Mineração, saúde e a questão da mulher

Preá Jenipapo-Kanindé se deteve a um ponto, em conversa com outros indígenas: “não é brincadeira. As informações que chegam de Brasília é que o Ministério da saúde irá municipalizar a saúde indígena. Isso muda todo o Subsistema de Saúde Indígena, joga nossa saúde nas mãos de poderes que muitas vezes são contrários aos povos indígenas”. Não há nada oficial, tudo parte de especulações e informações, mas o ministro Luiz Henrique Mandetta, oriundo da bancada ruralista da Câmara Federal, disse em seu discurso de posse que mudanças ocorreriam nesta área da pasta.

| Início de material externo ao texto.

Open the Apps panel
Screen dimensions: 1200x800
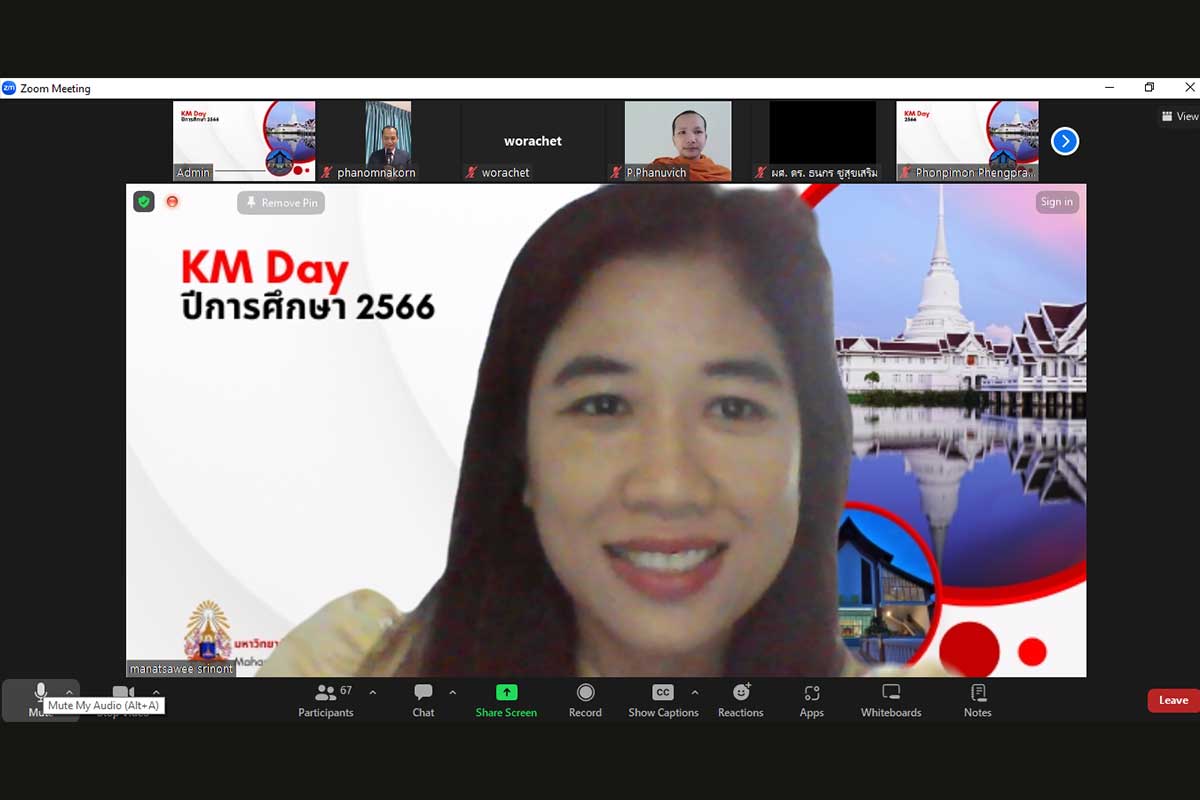click(811, 700)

“Creio que a lógica deste governo está clara: indígenas do Norte ainda não estão aculturados, por isso terão assistência diferenciada. Os demais já são aculturados, para eles. Não há porque ter saúde tampouco educação diferenciadas”, analisa o professor e pesquisador em bioética do curso de Medicina da Universidade Federal de Pernambuco (UFPE), Saulo Feitosa. Para o professor, que trabalha junto aos povos indígenas há mais de três décadas, a questão territorial será tratada sob os mesmos termos. “Em situações bem gritantes, como no Mato Grosso do Sul, poderão admitir compra de pequenas parcelas de terras dos latifundiários”.

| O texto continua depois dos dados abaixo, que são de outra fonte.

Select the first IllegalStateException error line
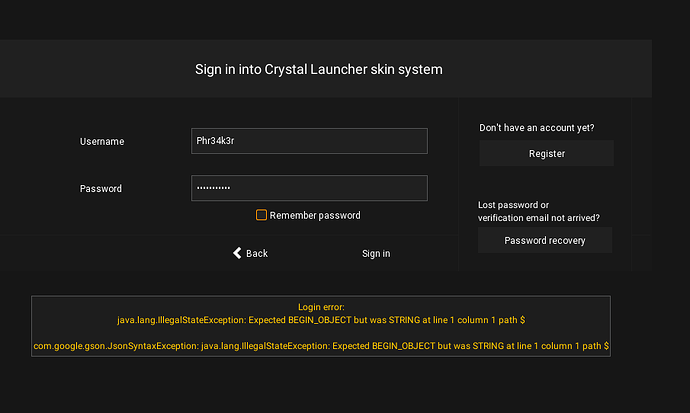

A expectativa dos povos indígenas do Ceará é que a Marcha tenha sido a primeira de uma intensa jornada de lutas. Crédito: Renato Santana/Cimi

Em face da MP 870, além de tantas declarações racistas e agressivas contra os povos indígenas, antes e depois da campanha eleitoral, complementadas pelos pronunciamentos de posse dos ministros sinalizando para o enfraquecimento ou aniquilação de direitos, Ceiça Pitaguary não acha mais nada impossível. “Meu povo vive rodeado por pedreiras, que é uma forma de mineração. Tentam tirar 300 hectares das nossas terras para entregar para a mineradora. O que aconteceu em Brumadinho (MG), deixando a gente desalentado, é o que os povos indígenas vêm denunciando: é preciso parar governos que beneficiam empresas como a Vale em detrimento do meio ambiente, de povos e comunidades, vidas de todos os tipos e espécies”.

Ceiça destaca a situação da mulher indígena neste cenário. A Pitaguary diz que o presidente “é um misógino e machista declarado, que defende essas posturas”. Em recente reunião da Articulação das Mulheres Indígenas do Ceará, Ceiça diz que as discussões giravam ao redor de perguntas: como fortalecer as mulheres numa luta que não tem apenas os povos indígenas como alvo, mas as próprias mulheres? Quais impactos afetarão as aldeias? Como fazer o enfrentamento? “Acredito que a mulher indígena precisa intensificar a sua pauta, se empoderar na luta coletiva pela terra, pelos direitos e por seus direitos”.